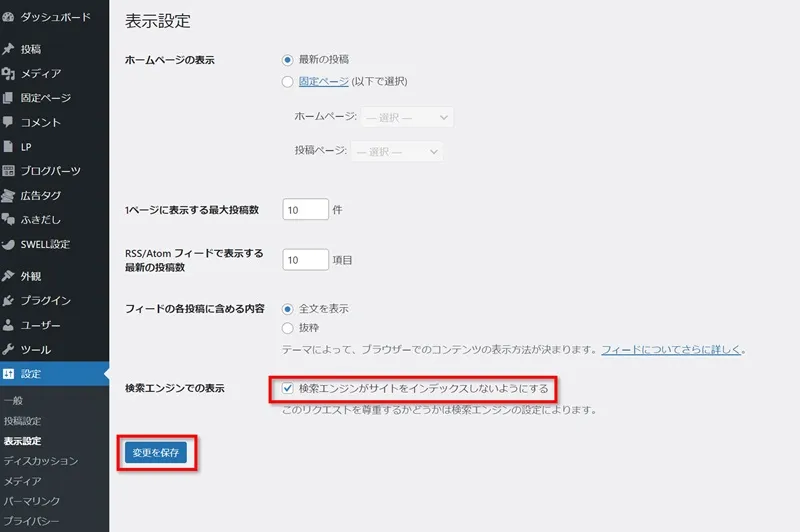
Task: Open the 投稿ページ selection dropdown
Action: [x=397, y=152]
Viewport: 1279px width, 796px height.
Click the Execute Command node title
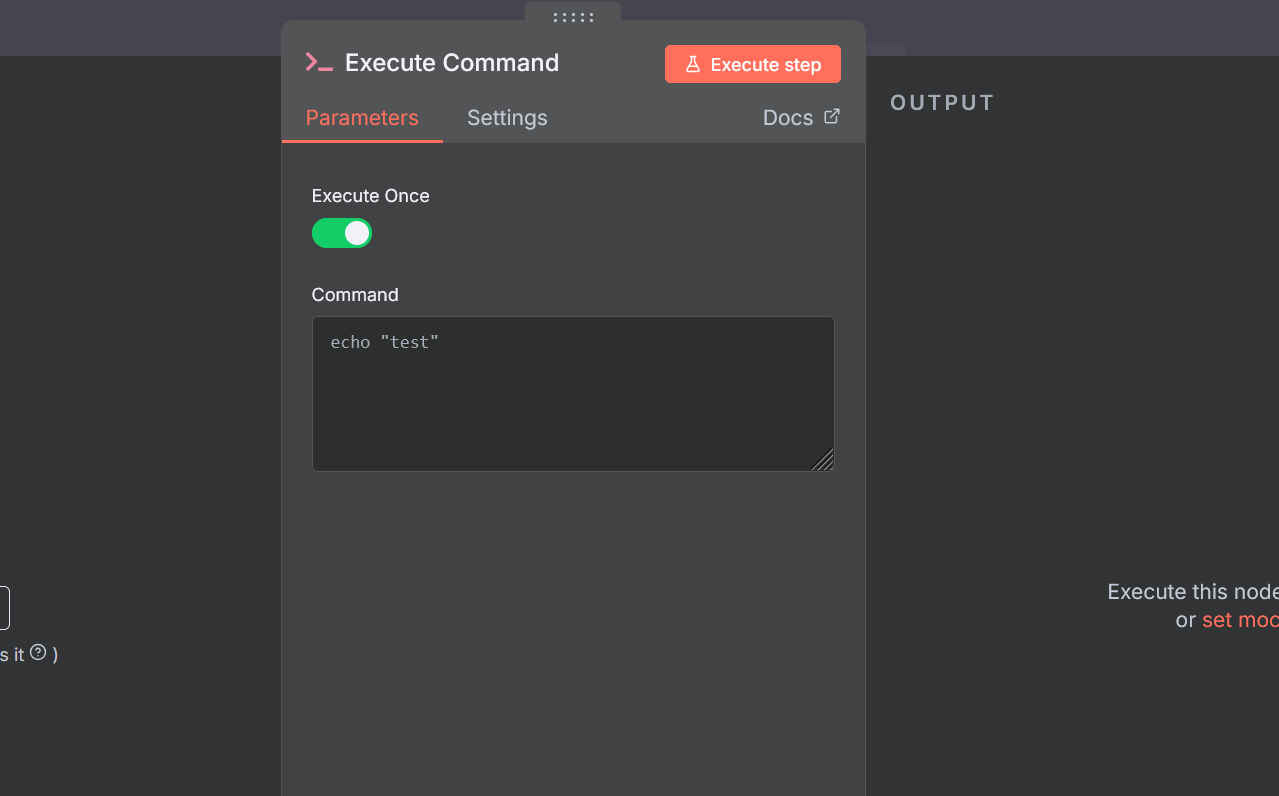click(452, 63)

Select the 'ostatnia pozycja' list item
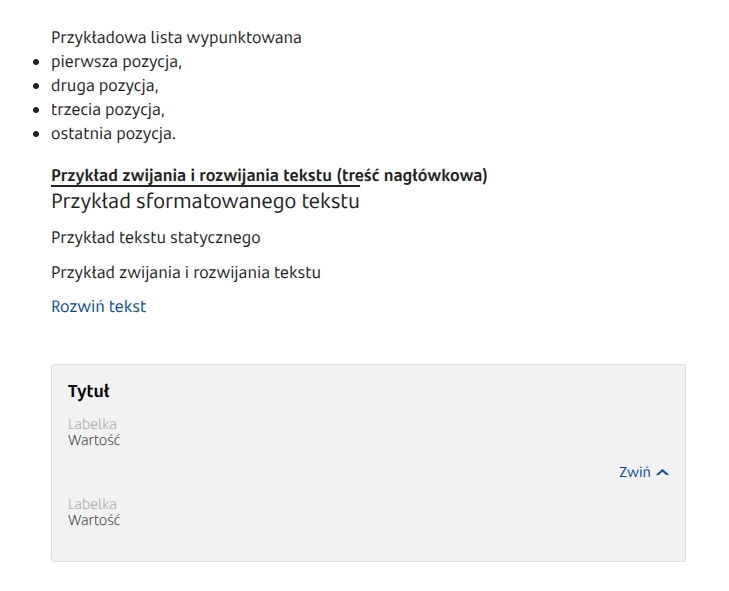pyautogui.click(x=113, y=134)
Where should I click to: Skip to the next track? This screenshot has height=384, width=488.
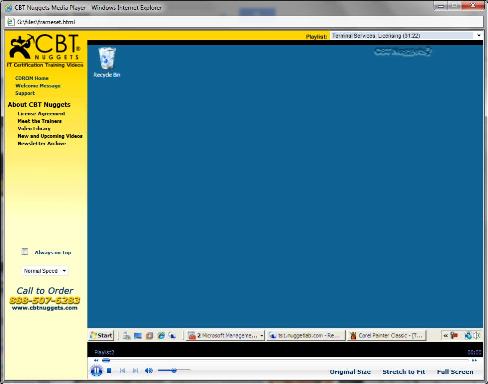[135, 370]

..........

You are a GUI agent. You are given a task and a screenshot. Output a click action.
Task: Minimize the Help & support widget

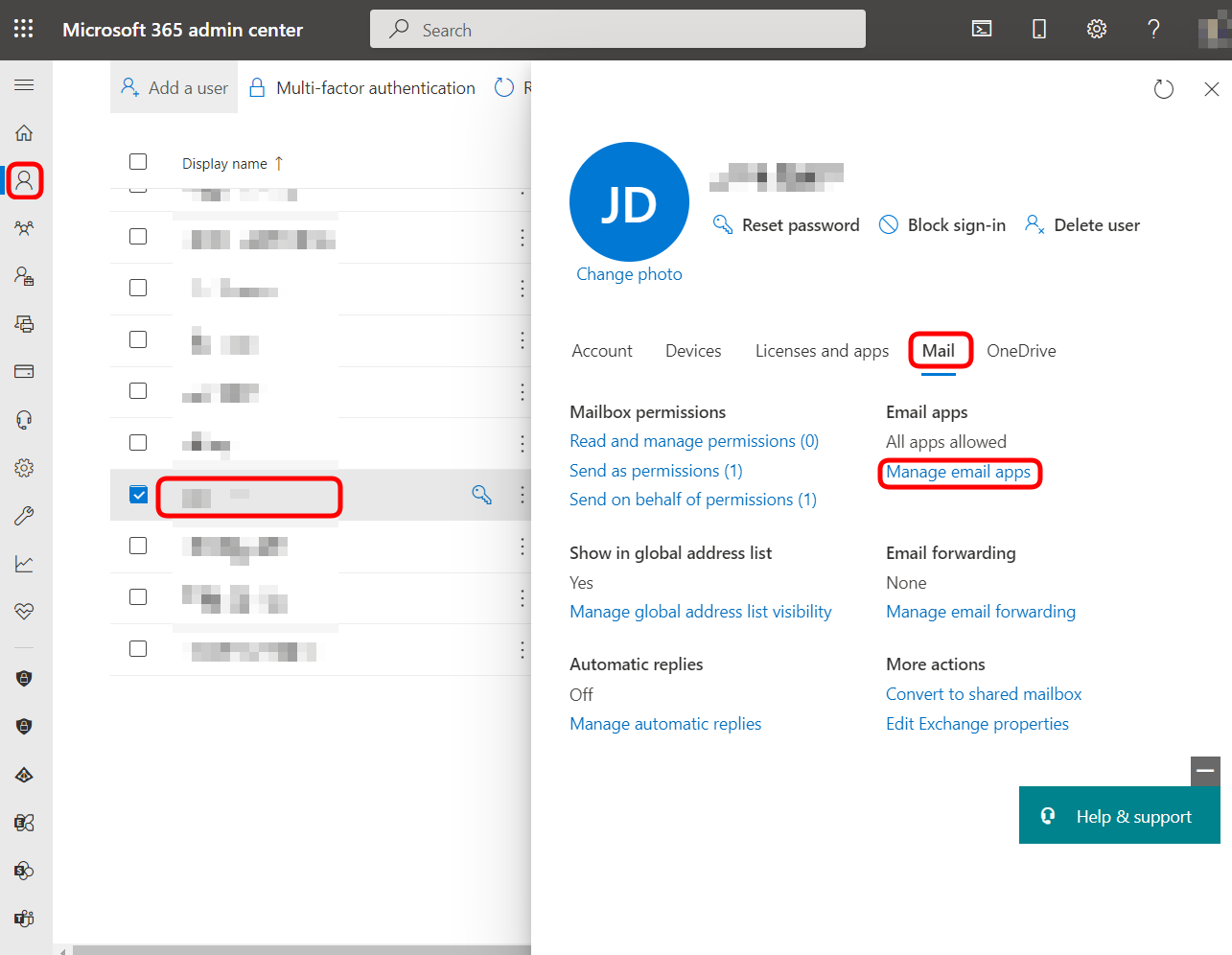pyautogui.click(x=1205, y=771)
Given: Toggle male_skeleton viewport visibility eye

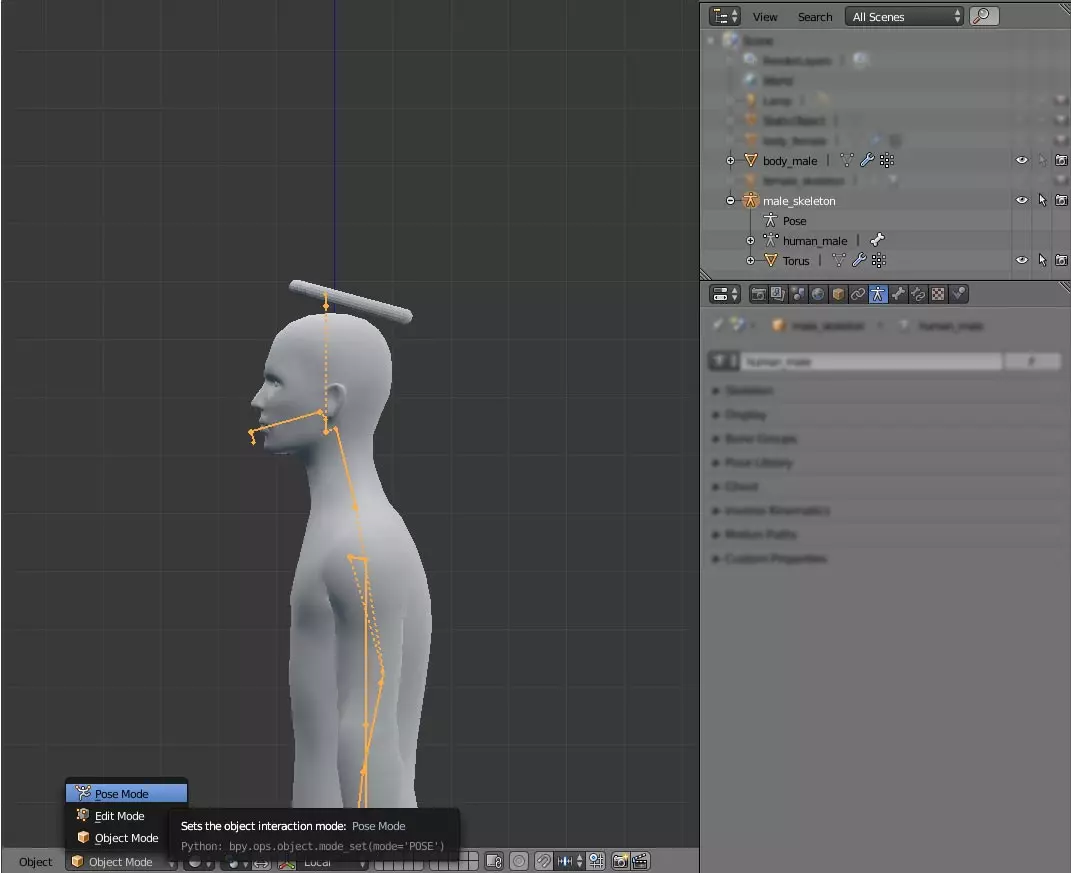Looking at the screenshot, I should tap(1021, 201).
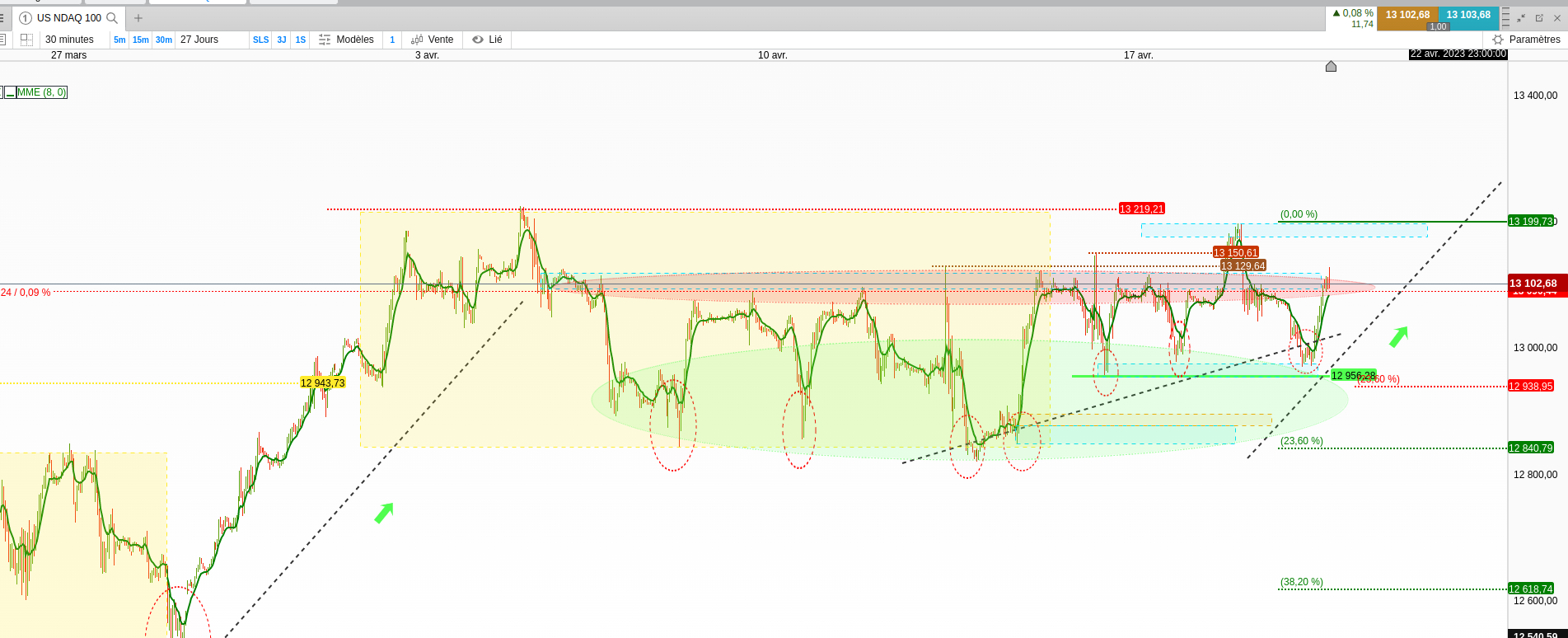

..........

**REQUIRED TASK**
Render the lines from the one containing "You are a GUI" through the one containing "Looking at the", inclusive, as a Markdown table with columns Row and Line, numbering each non-blank line and skipping blank ones. Leave the pictures out.

**WRITTEN ANSWER**
| Row | Line |
|---|---|
| 1 | You are a GUI agent. You are given a task and a screenshot. Output a click action. |
| 2 | Task: Minimize the Help & support widget |
| 3 | pyautogui.click(x=1205, y=771) |
| 4 | Given: Toggle male_skeleton viewport visibility eye |
| 5 | Looking at the screenshot, I should tap(1021, 201). |